- _Set exercise_
Copy the lines from the one containing "The width and height of the screenshot is (507, 253)." up to and including the one containing "tap(678, 357)", word for word. Leave out the pictures.

- _Materials provided_
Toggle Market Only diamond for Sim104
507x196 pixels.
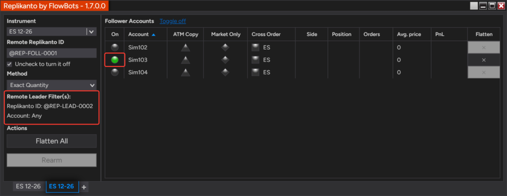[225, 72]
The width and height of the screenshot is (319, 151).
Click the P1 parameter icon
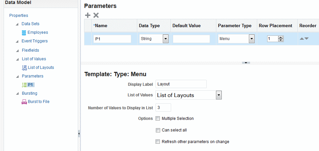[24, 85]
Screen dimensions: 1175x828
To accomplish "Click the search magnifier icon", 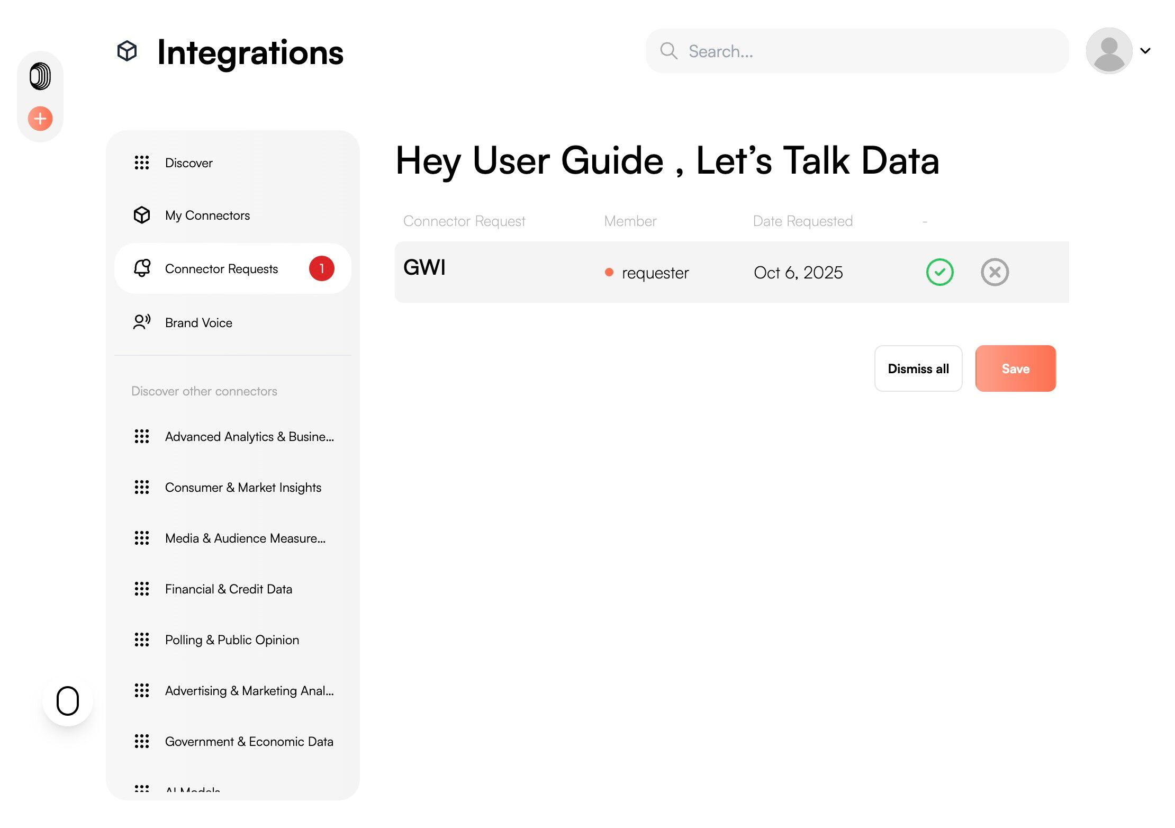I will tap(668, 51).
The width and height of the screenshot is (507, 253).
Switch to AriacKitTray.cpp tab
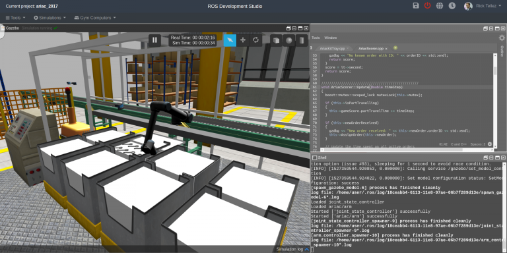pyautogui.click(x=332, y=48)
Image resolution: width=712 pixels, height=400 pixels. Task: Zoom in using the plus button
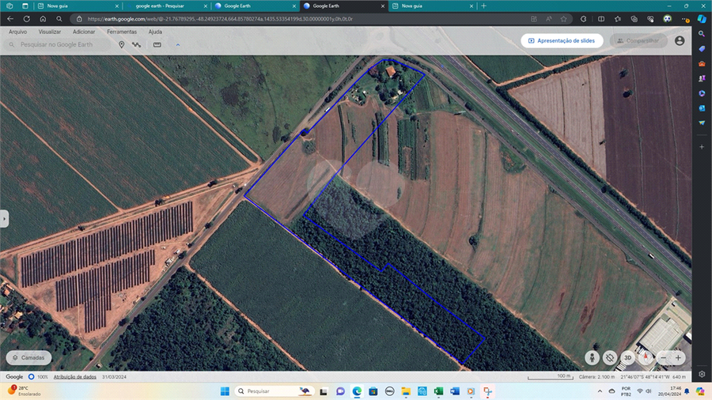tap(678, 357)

==

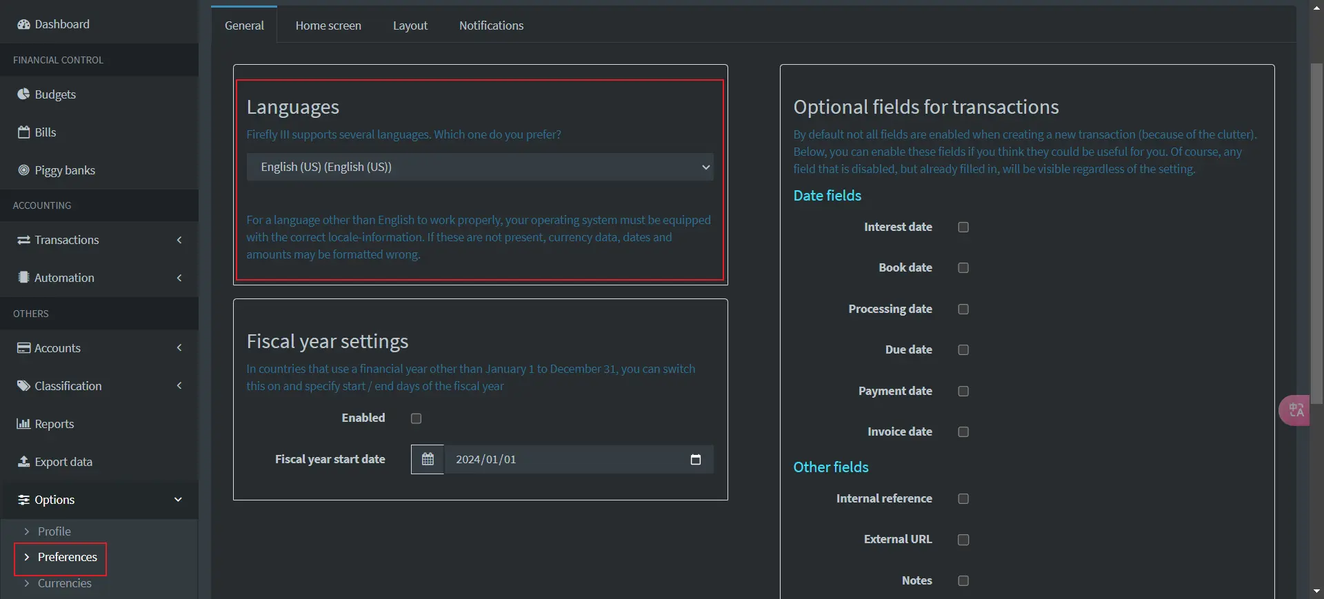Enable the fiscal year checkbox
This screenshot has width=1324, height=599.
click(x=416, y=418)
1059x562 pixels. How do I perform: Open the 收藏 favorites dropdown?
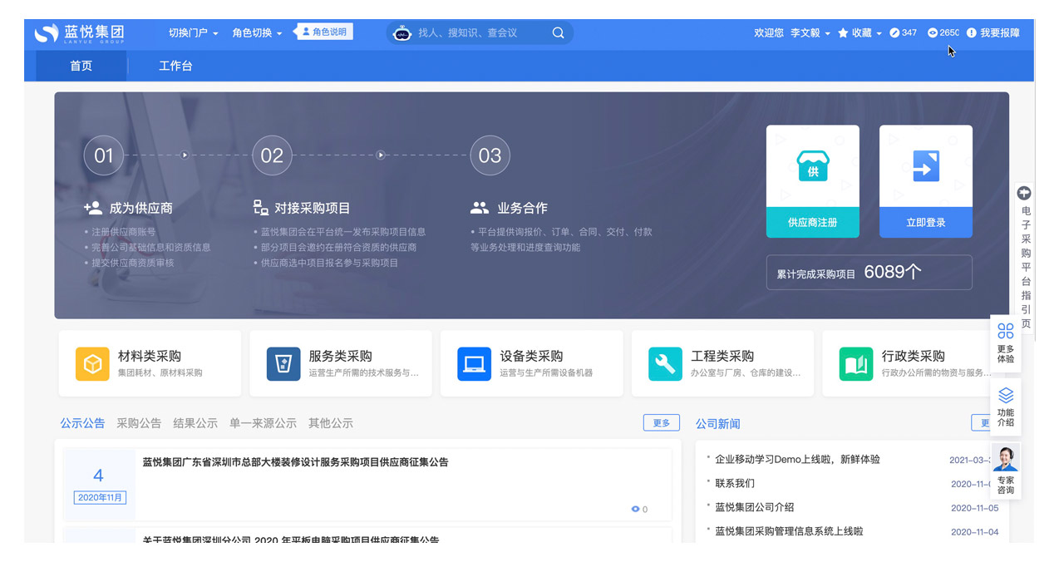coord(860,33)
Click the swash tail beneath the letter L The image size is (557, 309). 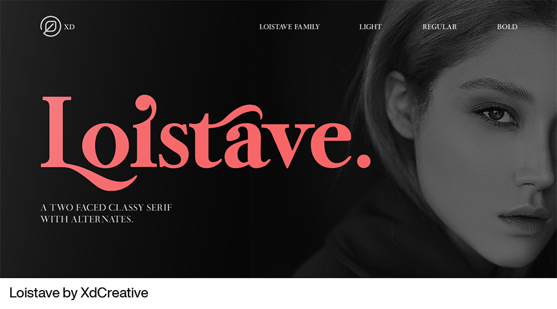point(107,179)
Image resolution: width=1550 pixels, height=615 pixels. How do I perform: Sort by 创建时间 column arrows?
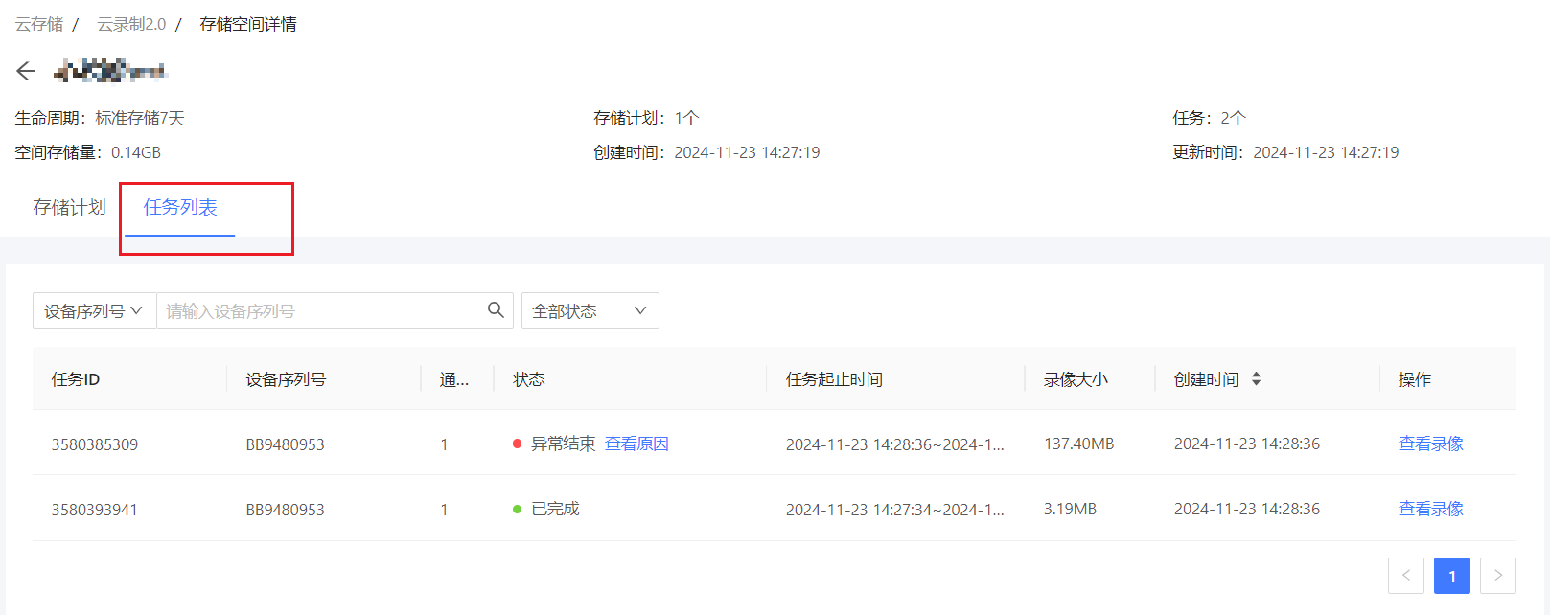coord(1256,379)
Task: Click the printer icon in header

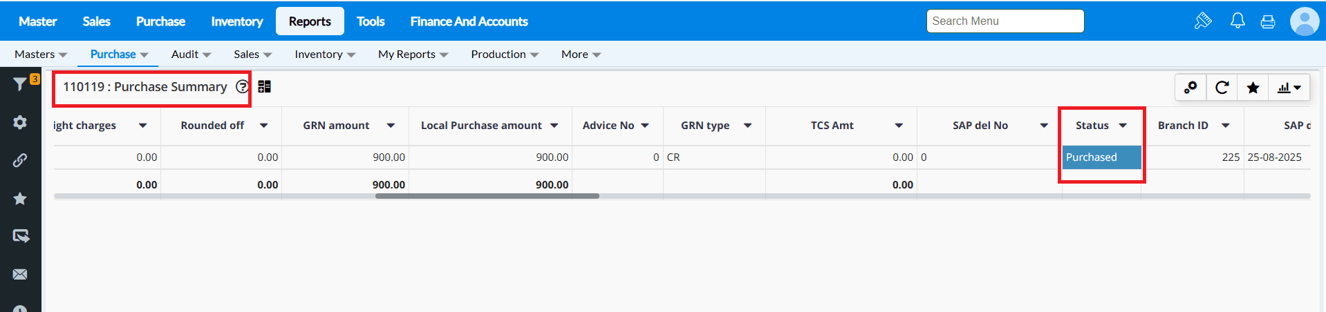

- _Written solution_
The width and height of the screenshot is (507, 253).
Switch to AriacKitTray.cpp tab
pyautogui.click(x=332, y=48)
Image resolution: width=712 pixels, height=400 pixels. Task: Zoom in using the plus button
tap(678, 357)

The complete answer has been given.